Ой! Спросил так, как будто у нее рак. Рачок. Но можно сказать и так, что зародыш — это опухоль, которая все растет и растет, только опухоль эта доброкачественная, и ее удаляют путем кесарева сечения, а под конец учат говорить. Но она так не думает. К счастью. Она даже прекращает свою женскую крейзу и спокойно отвечает:
— Шестая неделя.
— И что ты будешь делать?
— Рожать.
— Однозначно?
— Да.
— Но… Как же… Я… Ты… Вот это…
— Хлин, я должна родить этого ребенка двадцать второго августа — и я это сделаю.
— Ага. Надеюсь, он не опоздает.
— Кто?
— Ребенок.
— Хлин, если хочешь знать, это не смешно!
— Нет, что ты. У нас тут все серьезно.
— Вот именно. У нас все серьезно.
— Я только одного не пойму.
— Чего ты не поймешь?
— Я же был с презервативом!
— Да.
— Так что не пойму…
— Он же не на сто процентов надежный… Всякое бывает…
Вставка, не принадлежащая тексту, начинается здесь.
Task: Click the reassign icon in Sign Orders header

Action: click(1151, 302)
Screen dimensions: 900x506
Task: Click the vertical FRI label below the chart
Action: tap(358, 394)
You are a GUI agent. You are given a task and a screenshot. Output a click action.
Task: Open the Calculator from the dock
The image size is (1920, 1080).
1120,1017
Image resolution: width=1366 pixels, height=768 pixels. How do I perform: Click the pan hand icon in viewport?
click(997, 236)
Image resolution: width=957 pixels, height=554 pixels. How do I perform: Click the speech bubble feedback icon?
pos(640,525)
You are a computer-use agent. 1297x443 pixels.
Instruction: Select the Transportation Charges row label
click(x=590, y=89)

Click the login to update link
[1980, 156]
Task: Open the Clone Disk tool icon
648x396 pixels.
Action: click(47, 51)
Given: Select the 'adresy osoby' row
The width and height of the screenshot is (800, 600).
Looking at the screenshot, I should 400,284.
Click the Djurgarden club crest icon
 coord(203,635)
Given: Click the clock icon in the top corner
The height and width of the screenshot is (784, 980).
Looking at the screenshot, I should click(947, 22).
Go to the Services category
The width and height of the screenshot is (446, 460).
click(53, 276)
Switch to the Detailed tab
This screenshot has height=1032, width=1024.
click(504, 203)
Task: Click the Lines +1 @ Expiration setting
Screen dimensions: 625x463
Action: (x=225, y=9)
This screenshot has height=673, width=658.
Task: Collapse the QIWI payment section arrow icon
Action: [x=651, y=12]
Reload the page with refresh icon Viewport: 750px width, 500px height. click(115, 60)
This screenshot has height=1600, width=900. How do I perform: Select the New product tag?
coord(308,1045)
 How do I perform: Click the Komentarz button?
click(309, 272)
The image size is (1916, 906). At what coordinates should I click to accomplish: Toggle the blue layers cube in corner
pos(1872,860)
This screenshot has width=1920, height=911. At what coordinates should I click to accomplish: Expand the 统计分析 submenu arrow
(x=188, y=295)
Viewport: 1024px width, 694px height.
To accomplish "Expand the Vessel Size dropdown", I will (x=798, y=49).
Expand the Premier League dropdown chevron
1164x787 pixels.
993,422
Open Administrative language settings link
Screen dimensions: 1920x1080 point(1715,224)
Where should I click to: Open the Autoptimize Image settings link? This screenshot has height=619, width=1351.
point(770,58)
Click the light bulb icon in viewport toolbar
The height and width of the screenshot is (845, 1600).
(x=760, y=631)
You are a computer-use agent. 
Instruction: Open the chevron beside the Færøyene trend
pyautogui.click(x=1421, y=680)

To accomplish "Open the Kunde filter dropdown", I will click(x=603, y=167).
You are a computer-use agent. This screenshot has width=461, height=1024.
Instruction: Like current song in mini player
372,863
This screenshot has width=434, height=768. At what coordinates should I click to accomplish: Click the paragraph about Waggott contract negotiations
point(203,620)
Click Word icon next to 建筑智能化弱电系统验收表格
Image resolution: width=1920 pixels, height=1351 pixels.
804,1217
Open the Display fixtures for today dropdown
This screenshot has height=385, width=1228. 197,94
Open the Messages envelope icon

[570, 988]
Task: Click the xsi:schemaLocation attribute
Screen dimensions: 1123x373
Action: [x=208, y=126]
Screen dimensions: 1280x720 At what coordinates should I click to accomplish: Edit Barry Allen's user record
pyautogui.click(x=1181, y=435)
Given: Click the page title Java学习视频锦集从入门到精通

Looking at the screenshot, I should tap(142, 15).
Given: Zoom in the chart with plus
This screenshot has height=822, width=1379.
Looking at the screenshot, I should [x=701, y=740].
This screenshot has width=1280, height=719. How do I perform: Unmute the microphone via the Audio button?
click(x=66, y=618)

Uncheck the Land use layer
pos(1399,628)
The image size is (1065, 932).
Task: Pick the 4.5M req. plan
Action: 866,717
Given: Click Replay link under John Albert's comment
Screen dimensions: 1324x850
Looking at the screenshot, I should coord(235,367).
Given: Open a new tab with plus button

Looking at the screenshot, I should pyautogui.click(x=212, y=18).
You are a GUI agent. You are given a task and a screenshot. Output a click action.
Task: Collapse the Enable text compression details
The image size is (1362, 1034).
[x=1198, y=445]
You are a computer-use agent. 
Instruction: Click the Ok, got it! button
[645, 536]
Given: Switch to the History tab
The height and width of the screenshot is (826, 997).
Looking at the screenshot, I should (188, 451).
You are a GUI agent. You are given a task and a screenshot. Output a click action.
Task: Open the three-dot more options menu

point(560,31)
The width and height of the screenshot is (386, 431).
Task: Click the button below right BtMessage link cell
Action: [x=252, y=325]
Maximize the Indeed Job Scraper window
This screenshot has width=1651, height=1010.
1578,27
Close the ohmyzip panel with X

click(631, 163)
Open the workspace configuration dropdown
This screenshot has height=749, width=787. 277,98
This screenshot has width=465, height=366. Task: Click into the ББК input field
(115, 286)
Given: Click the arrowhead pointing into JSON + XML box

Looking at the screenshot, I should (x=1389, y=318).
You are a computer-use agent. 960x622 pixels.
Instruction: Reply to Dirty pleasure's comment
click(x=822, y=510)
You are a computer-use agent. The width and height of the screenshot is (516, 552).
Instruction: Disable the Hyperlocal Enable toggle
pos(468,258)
Я представляю, что я в зале суда, при крутом адвокате, в прямом эфире на «Court TV»[149]. Первое в мире судебное дело, возбужденное против предприятия, выпускающего презервативы. Mr. Hafsteinsson против «The Durex Company». Вещдок в пакете на столе у судьи. Да. Возможность прославиться. Возможность… Может, презерватив застрял у нее внутри и поплыл по пути к матке с грузом в трюме, а потом зародыш начал расти внутри него и выйдет на свет с резиновой шапочкой на голове? Нет. Я помню: презерватив был на мне. Возможность исключена. Я осторожно перехожу к другому вопросу. Она стоит — руки за спину, — опираясь на дверной косяк. Я встал в прихожей на какой-то жутко стильный коврик, а может, и половик. Половая жизнь…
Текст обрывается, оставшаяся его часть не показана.